Ce sommet a été donc, l’occasion pour chacun des trois pays de reconnaitre que l’importation du gaz naturel liquéfié demeure une solution pour combler le déficit, se disant prêts à mutualiser leurs efforts et de coopérer en la matière et à saisir l’opportunité qu’offre la Banque Mondiale en termes d’accompagnement sur les plans technique et financier.
A noter que la Côte d’Ivoire, le Togo et le Bénin sont engagés dans la Mission 300 de la Banque Mondiale et de la Banque Africaine de Développement (BAD) et déploient d’énormes efforts à l’effet d’améliorer l’accès des populations à l’électricité.

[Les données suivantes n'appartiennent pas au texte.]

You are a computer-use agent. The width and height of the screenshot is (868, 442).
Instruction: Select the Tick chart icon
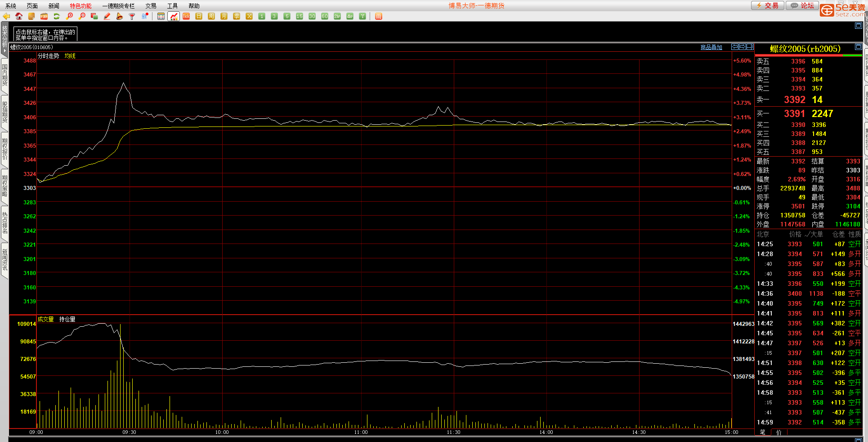point(186,16)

Dans son allocution, le ministre ivoirien des Mines, du Pétrole et de l’Energie, Mamadou Sangafowa Coulibaly a fait part de sa gratitude à la BM pour cette initiative destinée à trouver des solutions à court terme pour répondre aux besoins grandissants en gaz naturel pour la production de l’électricité fiable et abordable pour les populations.
Dans ce sens, il a rappelé que son pays a su améliorer de manière substantielle ses réserves en gaz naturel grâce aux dernières découvertes majeures des gisements Baleine et surtout, Calao. « Nous estimons entre 8 et 10 Tcf, l’ensemble des ressources gazières connues dans notre bassin sédimentaire », s’est félicité le ministre.
Lui emboitant le pas, le ministre délégué, chargé de l’Energie et des Ressources minières du Togo, Robert Koffi Messan Eklo, a estimé que ces trois pays ont le devoir de collaborer pour aller loin, estimant que « la collaboration et la coopération sont la base de toute institution solide régionale ».
Edouard Dahomey, représentant le ministre de l’Energie, de l’Eau et des Mines du Benin, a estimé quant à lui, que le développement du secteur électrique se fait en s’appuyant sur les ressources communes que sont les énergies renouvelables, rappelant que son pays œuvre depuis des années en vue de sécuriser ses approvisionnements en gaz naturel.
Pour sa part, le vice-président de la Banque mondiale pour l’Afrique de l’Ouest et du Centre, Ousmane Diagana, a souligné que les ambitions de ces trois pays restent fortes en termes de croissance économique, qui doit être inclusive, forte et durable.